In the North West there is Church Farm in Wirral, run by the Ledsham family, in a green belt area of outstanding natural beauty, with fantastic views over the River Dee estuary.  It will open up for three days of the Easter break starting on Saturday with its £7 entry fee including tractor rides, a forest hunt with prizes for children, access to farm park activities, an animal trail, plus the opportunity to meet the Easter bunny and newborn chicks.

The small village of Thurtaston is already very popular with walkers and there is a footpath right through the middle of the farm. To encourage wildlife extensive hedgerow planting has taken place and this scheme has been rewarded with the presence of foxes, hedgehogs, badgers and hares, all of which can be regularly spotted.

Despite encouraging foxes, the farm keeps a small flock of hens to produce enough eggs to supply the farm shop. There is also a herd of Highland cows, a small herd of Shropshire sheep, Kune Kune pigs, geese, ducks, rabbits and guinea pigs. The farm shop has won an award and sells a large range of organic produce.

In the West Country, Hindon Farm is opening its gates on Easter Saturday for the morning only. Visitors are promised piglets, primroses and lambs.

The pick for adults would be Sedlescombe Vineyard, which opens for the season on Good Friday at 10am.  Based in Robertsbridge, Sussex, visitors can visit the vineyard and, hopefully walk the Bluebell Walk - but it’s down to the weather.  There is also a Woodland Nature Trail, and to end it all, wine tasting.

Over to the east of England in Lincolnshire there is Pink Pig Organics, based at Home Hall, just outside Scunthorpe, and run by Andrew Jackson. It opens at 10am each day and costs £3 to enter. Children are invited to find all the rabbits and win a chocolate egg. There will also be a competition to name the brand new Lincolnshire Curly Coated pigs.  These used to widespread throughout Lincolnshire until they died out in the early 1960’s. But after the First World War, with hungry Hungarians returning to their own country, they imported a lot of the specialist Lincolnshire pig to feed the populace.  Several have been brought back into England, and Farmer Jackson bought a couple to add to his pig herd.
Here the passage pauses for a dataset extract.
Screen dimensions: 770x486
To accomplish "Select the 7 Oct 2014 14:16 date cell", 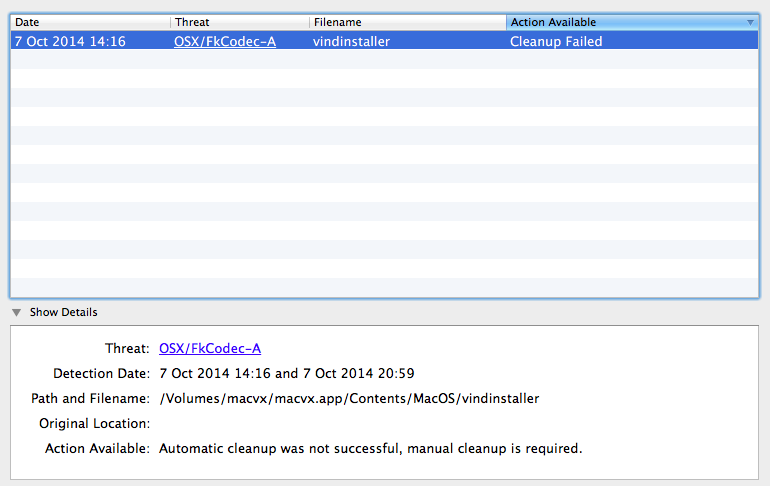I will (70, 41).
There will be plenty going on at the farm, which is unusual because only 100 acres is organic, whilst the other 700 acres of the farm conventionally farmed.  But it is the organic section that will be open and where you can learn about farming and animals by asking Andrew Jackson questions, view his flock of 400 hens, and go inside his polytunnels where he grows herbs and salad crops.

There are free tractor and trailor tours around the farm, with sandpits, swings, and various other play activities all part of the fun.
There is also a farm shop to buy all the food you need for the Easter holiday.

What interested me was why Andrew only converted 100 acres of his farm to organic. He explained that it was the poorest soil, very sandy and wasn’t producing much under conventional methods. The rest of the farm was earning him a living, but he looked at the price organic food could fetch so he switched.

Ironically, or as organic growers would have told him, inevitably - the once poor soil began to produce good crops. There is a lesson for gardeners here, because at first he grew cabbages and cauliflowers on the sandy soil, but they didn’t do very well, so Andrew switched to carrots and parsnips and was rewarded with a good return.  Growing organic often means that vegetables do not always come out of the ground looking perfectly shaped and as Andrew says, the modern day housewife is funny about the shape of vegetables.

So get back to the land this Easter, buy some funny shaped vegetables and re-discover the taste of real English food!